--- SET TASKS ---
1 - In the opening remarks on small modular reactor security, set down the stretch from "I commend Natural" through "event via WebEx.".
2 - In the opening remarks on small modular reactor security, why does the speaker challenge the participants on four fronts? Answer in one to three sentences.
BEGIN TEXT EXCERPT
Thank you Kathleen, for your kind introduction. Distinguished speakers, honoured guests and participants, I am delighted to be here with you.

I would like to begin by acknowledging that the land on which we are gathered is the traditional territory of the Algonquin and Anishinabek Peoples.

At the outset, I would like to thank the World Institute of Nuclear Security for its role in leading the organization and facilitation of this workshop.

I commend Natural Resources Canada, the CANDU Owners Group, Canadian Nuclear Laboratories and CNSC staff for their work in preparing and organizing this important event.

I would like to welcome our international participants, including our colleagues from the U.S. Nuclear Regulatory Commission, the UK Office of Nuclear Regulation, the Argentinian Regulatory Authority and the International Atomic Energy Agency, and representatives from the nuclear industry.

Welcome also to the participants who are joining us for this event via WebEx.

As Canada’s nuclear regulator, the CNSC is very proud to support and co-sponsor this Workshop on the Security of Small Modular Reactors (SMRs) and to bring together such a diverse mix of experts to discuss the challenges, risks and opportunities related to these emerging technologies.

It is a critical juncture and this workshop can play an important role in shaping the future.

Accordingly, I would like to challenge you on four fronts and encourage you to deliberate on these over the next few days of this workshop:

  1. Set the path forward toward the effective integration of safety, security and safeguards requirements for SMRs;
  2. Drive the evolution of prescriptive security requirements to goal-oriented, graded-approach commensurate with the risks of SMRs;
  3. Imagine the next best steps in international harmonization; and
  4. Develop concrete recommendations toward modern security requirements.
END TEXT EXCERPT
BEGIN DATASET EXCERPT
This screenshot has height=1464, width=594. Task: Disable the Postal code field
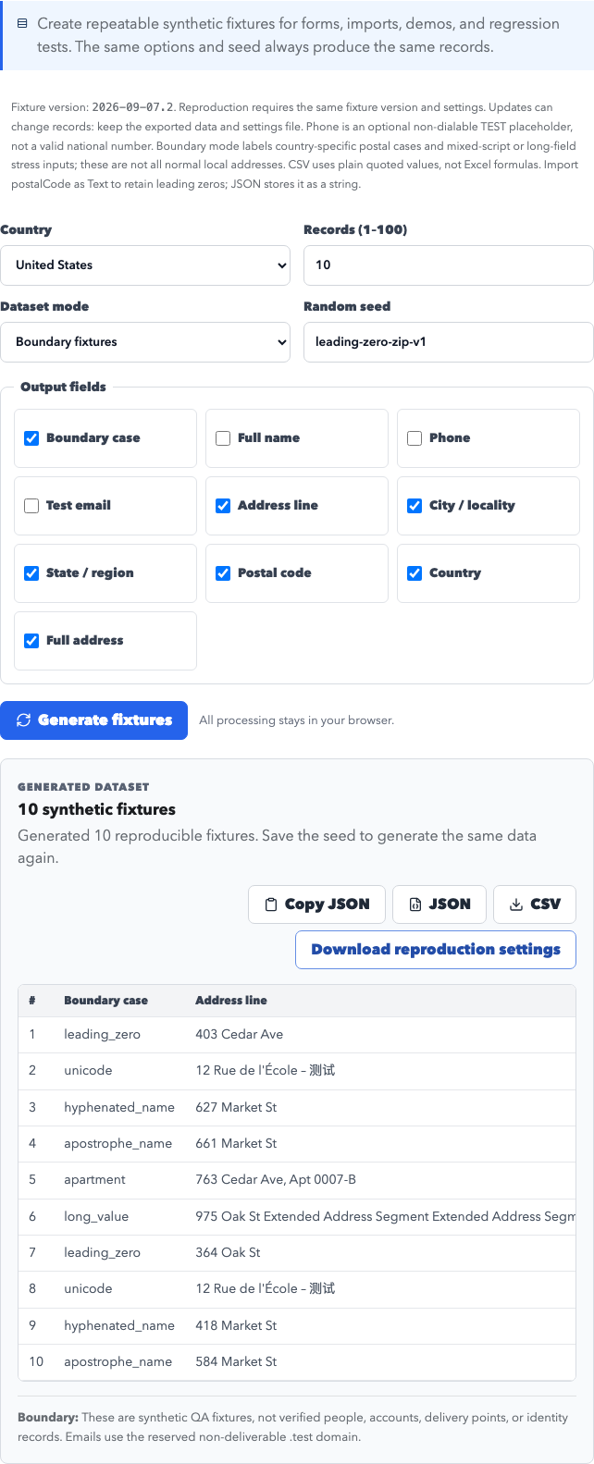click(x=223, y=573)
END DATASET EXCERPT
--- REPLIES ---
1 -
I commend Natural Resources Canada, the CANDU Owners Group, Canadian Nuclear Laboratories and CNSC staff for their work in preparing and organizing this important event.

I would like to welcome our international participants, including our colleagues from the U.S. Nuclear Regulatory Commission, the UK Office of Nuclear Regulation, the Argentinian Regulatory Authority and the International Atomic Energy Agency, and representatives from the nuclear industry.

Welcome also to the participants who are joining us for this event via WebEx.

2 - The speaker calls this a critical juncture and says the workshop can play an important role in shaping the future. The challenge on four fronts follows from that.